Saved data entries:

= = = = = = =

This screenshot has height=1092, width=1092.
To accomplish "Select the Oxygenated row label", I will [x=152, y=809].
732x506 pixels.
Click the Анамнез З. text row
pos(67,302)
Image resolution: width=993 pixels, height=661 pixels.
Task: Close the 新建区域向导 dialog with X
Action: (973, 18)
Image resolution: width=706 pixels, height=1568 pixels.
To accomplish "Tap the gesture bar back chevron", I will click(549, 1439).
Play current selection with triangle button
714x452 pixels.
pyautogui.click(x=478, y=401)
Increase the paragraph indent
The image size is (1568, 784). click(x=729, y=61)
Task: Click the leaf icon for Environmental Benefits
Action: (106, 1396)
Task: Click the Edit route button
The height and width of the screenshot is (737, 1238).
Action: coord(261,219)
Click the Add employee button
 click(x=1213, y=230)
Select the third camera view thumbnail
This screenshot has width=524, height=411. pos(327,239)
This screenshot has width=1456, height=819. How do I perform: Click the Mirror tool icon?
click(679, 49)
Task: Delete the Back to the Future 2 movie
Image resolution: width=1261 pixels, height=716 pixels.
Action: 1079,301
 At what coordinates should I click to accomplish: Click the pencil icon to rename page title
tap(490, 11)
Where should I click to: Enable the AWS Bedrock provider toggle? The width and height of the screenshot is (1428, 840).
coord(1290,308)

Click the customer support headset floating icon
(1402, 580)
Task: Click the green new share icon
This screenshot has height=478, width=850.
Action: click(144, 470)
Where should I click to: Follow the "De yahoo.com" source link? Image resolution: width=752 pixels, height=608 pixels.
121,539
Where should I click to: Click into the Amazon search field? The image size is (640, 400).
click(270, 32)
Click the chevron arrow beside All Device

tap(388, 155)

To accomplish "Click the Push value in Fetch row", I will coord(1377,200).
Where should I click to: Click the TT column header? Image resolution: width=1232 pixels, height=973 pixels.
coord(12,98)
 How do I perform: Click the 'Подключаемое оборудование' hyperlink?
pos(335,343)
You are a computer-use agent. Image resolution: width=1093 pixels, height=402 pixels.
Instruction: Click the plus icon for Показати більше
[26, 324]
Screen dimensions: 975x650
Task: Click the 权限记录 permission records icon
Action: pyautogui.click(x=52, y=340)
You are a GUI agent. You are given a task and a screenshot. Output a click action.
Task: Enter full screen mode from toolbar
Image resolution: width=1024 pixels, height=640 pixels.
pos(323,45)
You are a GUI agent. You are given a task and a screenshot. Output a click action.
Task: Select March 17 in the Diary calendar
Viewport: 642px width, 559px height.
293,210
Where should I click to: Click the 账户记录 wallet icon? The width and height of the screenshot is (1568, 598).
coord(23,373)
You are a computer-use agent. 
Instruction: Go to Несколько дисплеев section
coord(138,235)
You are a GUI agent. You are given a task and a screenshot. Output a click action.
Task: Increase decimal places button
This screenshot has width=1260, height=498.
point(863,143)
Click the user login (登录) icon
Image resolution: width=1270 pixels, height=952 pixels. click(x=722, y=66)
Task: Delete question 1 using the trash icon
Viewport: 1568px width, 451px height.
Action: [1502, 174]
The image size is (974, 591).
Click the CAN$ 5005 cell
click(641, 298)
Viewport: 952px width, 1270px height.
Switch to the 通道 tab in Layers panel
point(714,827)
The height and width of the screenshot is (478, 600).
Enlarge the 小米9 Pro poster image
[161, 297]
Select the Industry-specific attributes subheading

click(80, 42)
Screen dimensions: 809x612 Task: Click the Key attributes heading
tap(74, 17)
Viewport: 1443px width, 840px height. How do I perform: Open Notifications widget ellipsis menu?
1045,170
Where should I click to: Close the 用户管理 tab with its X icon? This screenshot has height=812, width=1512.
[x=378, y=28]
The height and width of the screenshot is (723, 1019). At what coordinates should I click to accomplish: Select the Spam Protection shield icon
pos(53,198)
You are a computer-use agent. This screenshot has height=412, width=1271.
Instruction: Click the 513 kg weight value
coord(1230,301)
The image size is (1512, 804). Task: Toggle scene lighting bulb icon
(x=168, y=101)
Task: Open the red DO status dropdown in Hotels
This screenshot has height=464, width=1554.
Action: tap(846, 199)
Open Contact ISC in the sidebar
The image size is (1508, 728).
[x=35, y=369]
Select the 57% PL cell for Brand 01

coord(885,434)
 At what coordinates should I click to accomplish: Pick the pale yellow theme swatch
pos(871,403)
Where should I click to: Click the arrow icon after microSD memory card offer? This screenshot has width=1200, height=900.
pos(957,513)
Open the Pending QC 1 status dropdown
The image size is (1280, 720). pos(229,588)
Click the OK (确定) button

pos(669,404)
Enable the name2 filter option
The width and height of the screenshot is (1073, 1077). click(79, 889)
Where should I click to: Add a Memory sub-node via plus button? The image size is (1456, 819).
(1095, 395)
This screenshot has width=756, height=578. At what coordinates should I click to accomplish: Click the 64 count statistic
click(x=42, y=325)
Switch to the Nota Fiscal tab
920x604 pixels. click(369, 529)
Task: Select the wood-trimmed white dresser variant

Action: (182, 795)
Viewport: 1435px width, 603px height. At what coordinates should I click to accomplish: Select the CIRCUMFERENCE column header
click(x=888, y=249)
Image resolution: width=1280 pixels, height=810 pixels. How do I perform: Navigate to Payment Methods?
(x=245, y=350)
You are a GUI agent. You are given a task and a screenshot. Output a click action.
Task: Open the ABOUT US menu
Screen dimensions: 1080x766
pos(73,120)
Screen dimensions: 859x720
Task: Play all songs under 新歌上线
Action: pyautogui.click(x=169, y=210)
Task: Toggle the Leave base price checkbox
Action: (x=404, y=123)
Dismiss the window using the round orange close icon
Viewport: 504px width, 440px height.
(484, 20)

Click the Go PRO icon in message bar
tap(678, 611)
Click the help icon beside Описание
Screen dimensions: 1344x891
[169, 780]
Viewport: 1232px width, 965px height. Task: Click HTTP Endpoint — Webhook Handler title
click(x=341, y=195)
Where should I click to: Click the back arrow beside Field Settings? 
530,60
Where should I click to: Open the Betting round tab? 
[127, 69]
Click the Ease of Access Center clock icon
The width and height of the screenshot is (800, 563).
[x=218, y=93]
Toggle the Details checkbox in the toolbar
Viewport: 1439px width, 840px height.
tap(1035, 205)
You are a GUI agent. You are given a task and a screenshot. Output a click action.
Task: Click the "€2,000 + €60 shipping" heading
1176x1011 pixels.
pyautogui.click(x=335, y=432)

= = = = = = =

Count the lines in the rows above that contain the string "Switch", matching case exactly, and reply with only that number.

__ANSWER BELOW__
2